• [Task details]:
Go through the entries and set each one down exactly.

• [Records to use]:

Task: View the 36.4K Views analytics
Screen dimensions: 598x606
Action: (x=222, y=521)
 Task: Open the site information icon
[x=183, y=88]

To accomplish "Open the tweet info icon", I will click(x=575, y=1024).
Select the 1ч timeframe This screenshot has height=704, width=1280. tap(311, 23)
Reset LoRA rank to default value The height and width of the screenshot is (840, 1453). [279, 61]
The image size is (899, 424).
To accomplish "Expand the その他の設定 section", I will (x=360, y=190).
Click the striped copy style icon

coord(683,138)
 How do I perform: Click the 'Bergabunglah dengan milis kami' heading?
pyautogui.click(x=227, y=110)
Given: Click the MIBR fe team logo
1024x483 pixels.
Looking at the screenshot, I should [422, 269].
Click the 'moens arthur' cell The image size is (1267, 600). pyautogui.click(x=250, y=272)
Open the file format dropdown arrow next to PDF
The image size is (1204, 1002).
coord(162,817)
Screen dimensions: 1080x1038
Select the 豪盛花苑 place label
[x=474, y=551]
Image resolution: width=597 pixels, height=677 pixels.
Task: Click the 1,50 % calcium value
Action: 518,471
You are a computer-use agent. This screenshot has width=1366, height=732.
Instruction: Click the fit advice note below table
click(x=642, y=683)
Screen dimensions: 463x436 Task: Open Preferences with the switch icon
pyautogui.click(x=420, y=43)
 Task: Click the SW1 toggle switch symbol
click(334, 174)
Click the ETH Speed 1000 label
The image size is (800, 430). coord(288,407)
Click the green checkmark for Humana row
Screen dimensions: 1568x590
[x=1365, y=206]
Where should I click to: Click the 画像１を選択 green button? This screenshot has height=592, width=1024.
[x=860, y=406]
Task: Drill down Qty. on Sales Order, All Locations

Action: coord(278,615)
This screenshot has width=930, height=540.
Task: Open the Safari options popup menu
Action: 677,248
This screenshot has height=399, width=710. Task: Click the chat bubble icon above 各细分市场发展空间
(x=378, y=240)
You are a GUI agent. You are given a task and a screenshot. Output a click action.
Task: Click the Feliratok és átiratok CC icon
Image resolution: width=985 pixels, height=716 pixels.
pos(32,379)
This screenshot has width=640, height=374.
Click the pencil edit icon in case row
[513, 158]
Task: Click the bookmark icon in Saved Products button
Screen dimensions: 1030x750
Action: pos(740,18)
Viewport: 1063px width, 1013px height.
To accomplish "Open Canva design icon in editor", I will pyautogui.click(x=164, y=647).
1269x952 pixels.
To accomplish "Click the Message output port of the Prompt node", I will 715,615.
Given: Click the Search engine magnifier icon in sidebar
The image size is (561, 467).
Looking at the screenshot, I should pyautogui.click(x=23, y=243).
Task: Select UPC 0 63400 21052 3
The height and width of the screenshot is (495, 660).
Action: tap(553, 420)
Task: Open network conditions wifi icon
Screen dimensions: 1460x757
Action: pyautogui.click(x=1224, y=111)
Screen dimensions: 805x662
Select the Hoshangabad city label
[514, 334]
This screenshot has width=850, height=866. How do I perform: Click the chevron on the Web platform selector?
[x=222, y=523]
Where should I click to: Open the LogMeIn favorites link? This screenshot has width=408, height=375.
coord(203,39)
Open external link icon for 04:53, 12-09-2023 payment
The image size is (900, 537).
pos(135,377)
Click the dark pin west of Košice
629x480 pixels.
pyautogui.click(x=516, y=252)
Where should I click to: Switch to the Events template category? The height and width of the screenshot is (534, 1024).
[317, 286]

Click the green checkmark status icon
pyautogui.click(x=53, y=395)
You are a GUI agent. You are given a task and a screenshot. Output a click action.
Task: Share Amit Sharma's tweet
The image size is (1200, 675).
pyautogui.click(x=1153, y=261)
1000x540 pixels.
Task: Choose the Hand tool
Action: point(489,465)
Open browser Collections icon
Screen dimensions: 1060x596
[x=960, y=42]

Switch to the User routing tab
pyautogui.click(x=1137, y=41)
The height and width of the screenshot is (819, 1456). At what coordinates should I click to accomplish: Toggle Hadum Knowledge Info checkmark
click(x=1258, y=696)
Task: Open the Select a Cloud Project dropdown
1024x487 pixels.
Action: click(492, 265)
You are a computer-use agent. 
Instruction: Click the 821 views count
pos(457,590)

• [Exercise response]:
Task: View the 36.4K Views analytics
Screen dimensions: 598x606
Action: (x=222, y=521)
 Task: Open the site information icon
[x=183, y=88]

To accomplish "Open the tweet info icon", I will click(x=575, y=1024).
Select the 1ч timeframe This screenshot has height=704, width=1280. tap(311, 23)
Reset LoRA rank to default value The height and width of the screenshot is (840, 1453). [279, 61]
The image size is (899, 424).
To accomplish "Expand the その他の設定 section", I will (x=360, y=190).
Click the striped copy style icon

coord(683,138)
 How do I perform: Click the 'Bergabunglah dengan milis kami' heading?
pyautogui.click(x=227, y=110)
Given: Click the MIBR fe team logo
1024x483 pixels.
Looking at the screenshot, I should [422, 269].
Click the 'moens arthur' cell The image size is (1267, 600). pyautogui.click(x=250, y=272)
Open the file format dropdown arrow next to PDF
The image size is (1204, 1002).
coord(162,817)
Screen dimensions: 1080x1038
Select the 豪盛花苑 place label
[x=474, y=551]
Image resolution: width=597 pixels, height=677 pixels.
Task: Click the 1,50 % calcium value
Action: 518,471
You are a computer-use agent. This screenshot has width=1366, height=732.
Instruction: Click the fit advice note below table
click(x=642, y=683)
Screen dimensions: 463x436 Task: Open Preferences with the switch icon
pyautogui.click(x=420, y=43)
 Task: Click the SW1 toggle switch symbol
click(334, 174)
Click the ETH Speed 1000 label
The image size is (800, 430). coord(288,407)
Click the green checkmark for Humana row
Screen dimensions: 1568x590
[x=1365, y=206]
Where should I click to: Click the 画像１を選択 green button? This screenshot has height=592, width=1024.
[x=860, y=406]
Task: Drill down Qty. on Sales Order, All Locations

Action: coord(278,615)
This screenshot has width=930, height=540.
Task: Open the Safari options popup menu
Action: 677,248
This screenshot has height=399, width=710. Task: Click the chat bubble icon above 各细分市场发展空间
(x=378, y=240)
You are a GUI agent. You are given a task and a screenshot. Output a click action.
Task: Click the Feliratok és átiratok CC icon
Image resolution: width=985 pixels, height=716 pixels.
pos(32,379)
This screenshot has width=640, height=374.
Click the pencil edit icon in case row
[513, 158]
Task: Click the bookmark icon in Saved Products button
Screen dimensions: 1030x750
Action: pos(740,18)
Viewport: 1063px width, 1013px height.
To accomplish "Open Canva design icon in editor", I will pyautogui.click(x=164, y=647).
1269x952 pixels.
To accomplish "Click the Message output port of the Prompt node", I will 715,615.
Given: Click the Search engine magnifier icon in sidebar
The image size is (561, 467).
Looking at the screenshot, I should pyautogui.click(x=23, y=243).
Task: Select UPC 0 63400 21052 3
The height and width of the screenshot is (495, 660).
Action: tap(553, 420)
Task: Open network conditions wifi icon
Screen dimensions: 1460x757
Action: pyautogui.click(x=1224, y=111)
Screen dimensions: 805x662
Select the Hoshangabad city label
[514, 334]
This screenshot has width=850, height=866. How do I perform: Click the chevron on the Web platform selector?
[x=222, y=523]
Where should I click to: Open the LogMeIn favorites link? This screenshot has width=408, height=375.
coord(203,39)
Open external link icon for 04:53, 12-09-2023 payment
The image size is (900, 537).
pos(135,377)
Click the dark pin west of Košice
629x480 pixels.
pyautogui.click(x=516, y=252)
Where should I click to: Switch to the Events template category? The height and width of the screenshot is (534, 1024).
[317, 286]

Click the green checkmark status icon
pyautogui.click(x=53, y=395)
You are a GUI agent. You are given a task and a screenshot. Output a click action.
Task: Share Amit Sharma's tweet
The image size is (1200, 675).
pyautogui.click(x=1153, y=261)
1000x540 pixels.
Task: Choose the Hand tool
Action: point(489,465)
Open browser Collections icon
Screen dimensions: 1060x596
[x=960, y=42]

Switch to the User routing tab
pyautogui.click(x=1137, y=41)
The height and width of the screenshot is (819, 1456). At what coordinates should I click to accomplish: Toggle Hadum Knowledge Info checkmark
click(x=1258, y=696)
Task: Open the Select a Cloud Project dropdown
1024x487 pixels.
Action: click(492, 265)
You are a computer-use agent. 
Instruction: Click the 821 views count
pos(457,590)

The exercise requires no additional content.